Students completely forget their grade is entirely on them and not on the teacher.

“I feel my students are prepared completely,” history teacher Lisa Heilmeier said. “My biggest concern is that students do not do their part because teachers give all the information needed, but often students do not review the material and because of that, do not know how to apply what they have learned.”

Students also tend to forget they have seen all of the material presented to them on the exam or use the material they learn continuously throughout the course.

Examples of continuous use would be in English or foreign language courses.

In English, the use of literary devices is vital to analyzing literature. Once the students learn the terms, it is their job to apply the devices to the work they do.

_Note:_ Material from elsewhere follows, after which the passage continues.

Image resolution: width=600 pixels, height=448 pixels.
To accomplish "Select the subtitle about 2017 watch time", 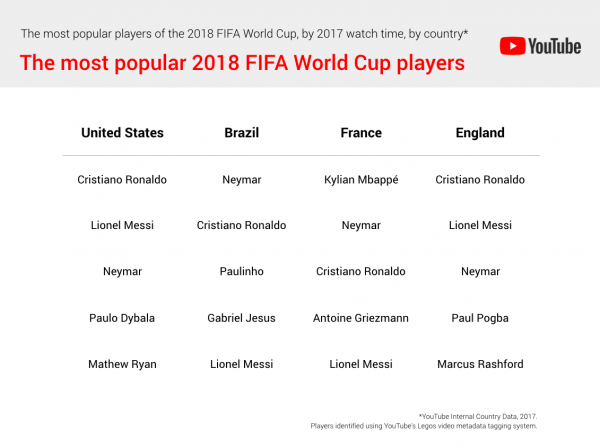I will [x=245, y=34].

Due to the use of the terms being so repetitive, students must simply relax and realize they have seen the words before and the definition is somewhere in their brain.

Other subjects like Spanish constantly use everything the students learn throughout every single Spanish class they will ever take.

“The best thing about Spanish is that it is not a one-and-done subject,” Spanish teacher Dana Kester said. “[Students] do not learn a topic, word, or grammar structure and then never see it again; we keep using it everyday. So my objective when having my classes review for midterms is to remind the students of those topics, vocabulary words, or grammar structures they already know.”

Most teachers do not forget to prepare their students for a big exam. They understand exams are a big deal to their students and will work to help them.

“My teachers work really hard at making sure we thoroughly understand the class materials,” junior Nick Rinaldi said.

Students just need to relax and focus on studying ahead of time rather than waiting until the day before their exams.

“To relax after studying or after an exam I just eat Doritos and watch That 70’s Show,” Conn said.

They should also start taking more responsibility for their actions leading up to exams rather than blaming their problems on the teachers.

Teachers are there to help their students remember the material and are working hard to do so.

Kester said, “[Reviewing] is just a matter of reminding the students that they already know how to do this and are totally capable of it.”